Telomeres, Ribosomal RNA Genes, and Trans-Spliced Leader Donor RNA Genes

We found repetitive sequences at either or both ends of 10 chromosomes (table 3). Because the typical repeat sequence, CCCCTAA, was highly similar to telomeric repeats found in many organisms (CCCTAA) (Podlevsky et al. 2007), it is highly likely that these repeats constitute telomeres of these chromosomes. We found this repeat at both ends of chromosomes 3, 9, and 14, indicating that these chromosomes are almost completely assembled (supplementary table S3, Supplementary Material online).
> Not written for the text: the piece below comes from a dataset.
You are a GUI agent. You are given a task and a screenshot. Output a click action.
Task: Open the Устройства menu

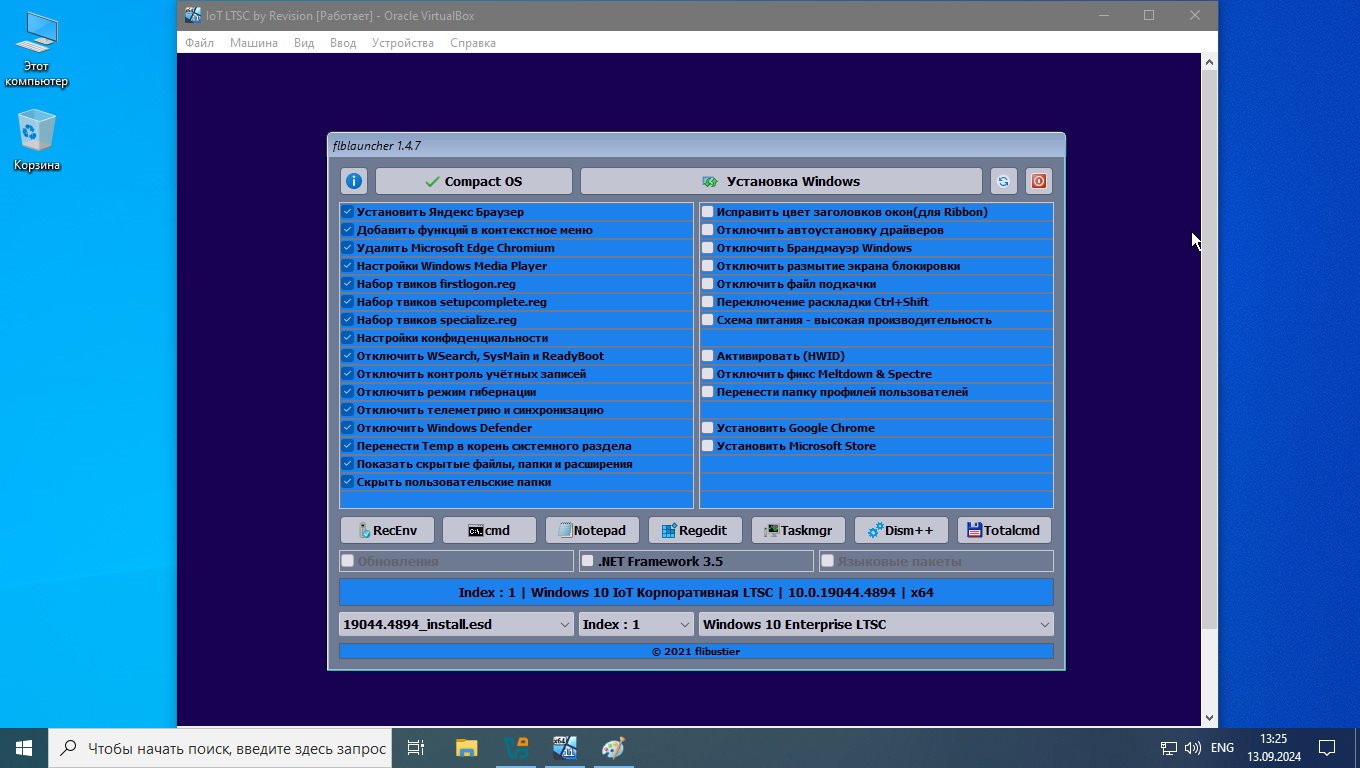402,43

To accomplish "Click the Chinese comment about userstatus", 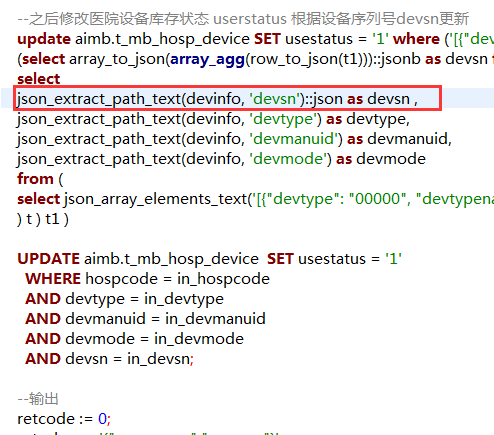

We also found this repeat at either end of chromosomes 4, 5, 6, 7, 10, 12, and 13. However, we did not find telomeric repeats at either end of chromosomes 1, 2, 8, and 11, although we found the repeats in three unassembled contigs.

Table 3

List of Chromosomes and Unassembled Contigs that Contain Telomeres, 18S/28S RNA Genes, and SL RNAs Genes

	Chromosomes/Unassembled Contigs
Chromosomes with telomeres in both ends	Chromosomes 3, 9, 14
Chromosomes with telomeres in either end	Chromosomes 4, 5, 6, 7, 10, 12, 13
Contigs containing 18S/28S RNA genes	UAContigs 2, 6, 7, 13, 17, 22, 28, 31, 32, 33, 34, 36, 38, 39, 41, 47, 49, 51, 53
Chromosomes/contigs containing SL RNA gene clusters	Chromosome 8, UAContigs 11, 12

List of Chromosomes and Unassembled Contigs that Contain Telomeres, 18S/28S RNA Genes, and SL RNAs Genes The short arms of chromosomes 4, 5, and 6 contain 18S/28S ribosomal RNA genes (Shoguchi et al. 2005). These genes were not included in chromosomal sequences of the current assembly. Instead, they were found in 19 unassembled contigs (table 3). Probably because of their highly repetitive nature, these contigs were not successfully assembled. Previous studies estimated that more than half of Ciona mRNA species have an SL at their 5′-ends (Vandenberghe et al. 2001; Satou et al. 2006; Matsumoto et al. 2010). This SL is added by trans-splicing, and its donor RNA is encoded by a multi-copy SL gene (Yeats et al. 2010). FISH analysis showed that these copies are located as a cluster in the short arm of chromosome 8 (Yeats et al. 2010). Indeed, we found 32 genes with high similarity to the previously identified SL gene in a 300-kb region near one end of chromosome 8. Two unassembled contigs contained two additional clusters, each of which contained 16 SL genes within a region of ∼90 kb (table 3). Although it is likely that these contigs encode sequences of the short arm of chromosome 8, we were not able to determine their precise locations, order, and orientations.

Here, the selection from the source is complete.